"Emotional Trifecta" - Artist Statement

This piece was based on depicting three emotions in three separate panels. When I first thought about this project, I started doodling cartoon faces in various notebooks and various scraps of paper. I eventually took those doodles and transposed them into Corel Painter XI. So, I had some simple faces (specifically, a mad face and a sad face), but I needed something more.

So, when I first looking for ideas for this, I immediately thought of the epic battle in Star Wars Episode III: Revenge of the Sith, which took place in a chaotic and violent environment filled with liquid death--namely, lava flows. The unique fiery colors and the fluid motion of lava has always appealed to me, so I figured it was the best place to begin. So, I started with a black background and splashed some red, orange and yellow streaks on the digital canvas. After I got the basic form of the crashing wave, I blurred and smudged all the colors together. The result was actually pretty good.
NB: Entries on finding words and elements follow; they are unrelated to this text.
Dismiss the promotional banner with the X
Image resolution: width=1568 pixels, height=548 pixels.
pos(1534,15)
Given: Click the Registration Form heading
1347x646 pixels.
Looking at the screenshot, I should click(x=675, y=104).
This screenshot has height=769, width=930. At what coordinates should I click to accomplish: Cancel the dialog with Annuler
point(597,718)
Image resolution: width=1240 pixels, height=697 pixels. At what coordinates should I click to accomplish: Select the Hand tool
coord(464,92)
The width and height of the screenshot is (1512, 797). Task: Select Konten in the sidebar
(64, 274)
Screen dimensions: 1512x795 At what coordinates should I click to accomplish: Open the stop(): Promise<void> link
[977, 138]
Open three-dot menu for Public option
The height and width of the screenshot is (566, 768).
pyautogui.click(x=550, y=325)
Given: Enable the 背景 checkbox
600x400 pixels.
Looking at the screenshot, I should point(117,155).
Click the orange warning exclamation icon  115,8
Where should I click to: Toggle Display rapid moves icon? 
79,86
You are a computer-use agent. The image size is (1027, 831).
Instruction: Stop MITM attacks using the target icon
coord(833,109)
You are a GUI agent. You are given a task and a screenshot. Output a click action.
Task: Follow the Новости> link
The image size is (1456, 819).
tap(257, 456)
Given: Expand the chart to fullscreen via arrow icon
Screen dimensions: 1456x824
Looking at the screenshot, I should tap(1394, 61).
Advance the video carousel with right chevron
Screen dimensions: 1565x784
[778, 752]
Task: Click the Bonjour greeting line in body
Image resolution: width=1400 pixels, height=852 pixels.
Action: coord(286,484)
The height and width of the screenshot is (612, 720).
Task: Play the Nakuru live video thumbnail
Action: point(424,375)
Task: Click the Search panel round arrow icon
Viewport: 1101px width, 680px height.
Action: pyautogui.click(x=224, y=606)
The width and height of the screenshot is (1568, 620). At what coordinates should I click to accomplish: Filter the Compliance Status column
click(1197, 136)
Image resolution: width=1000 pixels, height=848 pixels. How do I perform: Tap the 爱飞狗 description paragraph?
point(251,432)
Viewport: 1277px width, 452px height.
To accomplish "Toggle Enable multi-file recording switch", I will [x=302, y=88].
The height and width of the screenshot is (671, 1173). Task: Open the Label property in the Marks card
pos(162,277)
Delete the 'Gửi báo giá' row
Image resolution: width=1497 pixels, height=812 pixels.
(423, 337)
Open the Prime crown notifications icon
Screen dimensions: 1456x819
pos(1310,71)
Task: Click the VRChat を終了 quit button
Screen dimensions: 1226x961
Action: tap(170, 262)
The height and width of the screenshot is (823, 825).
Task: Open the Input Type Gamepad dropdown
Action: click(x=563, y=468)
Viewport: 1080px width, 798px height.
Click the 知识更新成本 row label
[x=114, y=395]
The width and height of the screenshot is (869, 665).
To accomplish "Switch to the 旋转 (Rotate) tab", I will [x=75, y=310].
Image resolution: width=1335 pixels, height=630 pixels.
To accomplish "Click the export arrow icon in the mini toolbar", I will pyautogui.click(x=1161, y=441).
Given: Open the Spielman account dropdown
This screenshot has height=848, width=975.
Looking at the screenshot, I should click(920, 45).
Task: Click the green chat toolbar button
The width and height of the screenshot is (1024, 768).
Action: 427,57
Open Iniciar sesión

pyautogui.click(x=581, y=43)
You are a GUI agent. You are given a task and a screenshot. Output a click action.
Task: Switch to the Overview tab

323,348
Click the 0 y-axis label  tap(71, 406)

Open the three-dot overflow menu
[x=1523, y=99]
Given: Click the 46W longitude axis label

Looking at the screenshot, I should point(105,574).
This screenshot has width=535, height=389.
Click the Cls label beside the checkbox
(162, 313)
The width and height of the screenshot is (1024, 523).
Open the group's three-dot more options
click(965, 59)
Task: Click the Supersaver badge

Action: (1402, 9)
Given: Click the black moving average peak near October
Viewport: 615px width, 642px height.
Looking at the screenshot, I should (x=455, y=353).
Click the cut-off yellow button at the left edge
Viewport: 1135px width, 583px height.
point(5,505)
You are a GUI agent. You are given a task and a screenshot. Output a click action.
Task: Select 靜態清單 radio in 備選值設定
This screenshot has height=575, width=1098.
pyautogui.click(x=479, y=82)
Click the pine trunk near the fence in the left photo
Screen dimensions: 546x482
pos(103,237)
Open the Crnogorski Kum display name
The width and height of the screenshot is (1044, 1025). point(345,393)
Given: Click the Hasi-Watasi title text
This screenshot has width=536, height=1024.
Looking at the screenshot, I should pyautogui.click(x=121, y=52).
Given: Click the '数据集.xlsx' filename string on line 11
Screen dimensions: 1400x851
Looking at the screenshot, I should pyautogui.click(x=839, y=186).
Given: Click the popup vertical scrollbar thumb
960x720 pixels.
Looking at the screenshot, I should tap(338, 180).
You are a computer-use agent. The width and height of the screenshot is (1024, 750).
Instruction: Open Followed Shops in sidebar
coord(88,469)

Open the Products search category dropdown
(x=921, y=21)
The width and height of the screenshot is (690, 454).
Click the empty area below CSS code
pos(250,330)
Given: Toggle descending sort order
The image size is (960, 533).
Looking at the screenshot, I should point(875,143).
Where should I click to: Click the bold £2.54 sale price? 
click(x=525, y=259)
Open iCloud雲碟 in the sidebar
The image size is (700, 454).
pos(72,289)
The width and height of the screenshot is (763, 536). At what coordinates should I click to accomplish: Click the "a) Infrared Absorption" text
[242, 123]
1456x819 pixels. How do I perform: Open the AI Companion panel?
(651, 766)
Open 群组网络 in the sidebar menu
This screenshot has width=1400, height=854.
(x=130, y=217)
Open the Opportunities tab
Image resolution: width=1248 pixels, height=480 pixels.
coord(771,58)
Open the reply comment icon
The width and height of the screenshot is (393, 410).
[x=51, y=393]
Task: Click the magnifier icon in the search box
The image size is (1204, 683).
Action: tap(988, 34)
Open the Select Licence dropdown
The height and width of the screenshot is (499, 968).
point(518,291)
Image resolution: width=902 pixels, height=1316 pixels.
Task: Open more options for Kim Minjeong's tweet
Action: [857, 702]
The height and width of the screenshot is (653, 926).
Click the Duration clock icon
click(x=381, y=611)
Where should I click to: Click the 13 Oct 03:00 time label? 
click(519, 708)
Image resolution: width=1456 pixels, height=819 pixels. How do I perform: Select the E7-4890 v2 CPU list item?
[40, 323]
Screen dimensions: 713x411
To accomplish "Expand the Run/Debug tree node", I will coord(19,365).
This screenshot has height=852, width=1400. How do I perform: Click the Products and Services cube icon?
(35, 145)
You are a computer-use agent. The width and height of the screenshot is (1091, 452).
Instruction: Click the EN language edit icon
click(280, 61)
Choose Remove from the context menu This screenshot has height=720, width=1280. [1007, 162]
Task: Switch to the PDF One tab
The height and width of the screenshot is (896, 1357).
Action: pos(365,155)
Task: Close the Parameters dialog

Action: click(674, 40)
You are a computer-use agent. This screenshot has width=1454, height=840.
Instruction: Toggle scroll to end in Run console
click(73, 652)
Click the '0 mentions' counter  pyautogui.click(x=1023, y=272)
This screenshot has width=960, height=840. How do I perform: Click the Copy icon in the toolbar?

So, then I was stuck. What else could I do? Then I remembered the Alfred Hitchcock film "Vertigo," and the scene where the main character was "falling" into a tunnel. I made a similar tunnel using the same techniques as with the lava. At first I didn't plan it, but somehow, I got the flow of the swirl to match up with the edge of the wave of lava. So now the two panels flowed together nicely. I then went ahead and completed the medusa-type angry fury and the "freaked-out" face for the vertigo panel.

Next, I went looking for ideas for a "sad" or melancholy panel. I was browsing through my collection of jpgs and I came across a crashing wave. I liked it and thought it would be a challenge to duplicate using the methods I had used on the previous two panels (which it was--it to the most amount of time out of all three panels). So then came the challenge of making it look "sad". I then thought of the constant rain in Utica during my stay there, and added a rain effect on top of the crashing wave of water.

The final result turned out pretty well, considering it was my first attempt at using a digital paint program. Someone recommended that the final print didn't really need the faces for representing the intended emotions for each panel, so I gave it a shot and removed them. You can see the result in version 2 of the "Emotional Trifecta".

As for the oddball title, the project itself was simply named "triptic," and being a writer of a sort, that phrase didn't sound right to my ears when used as a title. So I just played with some words a little bit and arrived at the current title of the piece. Hope you enjoy it!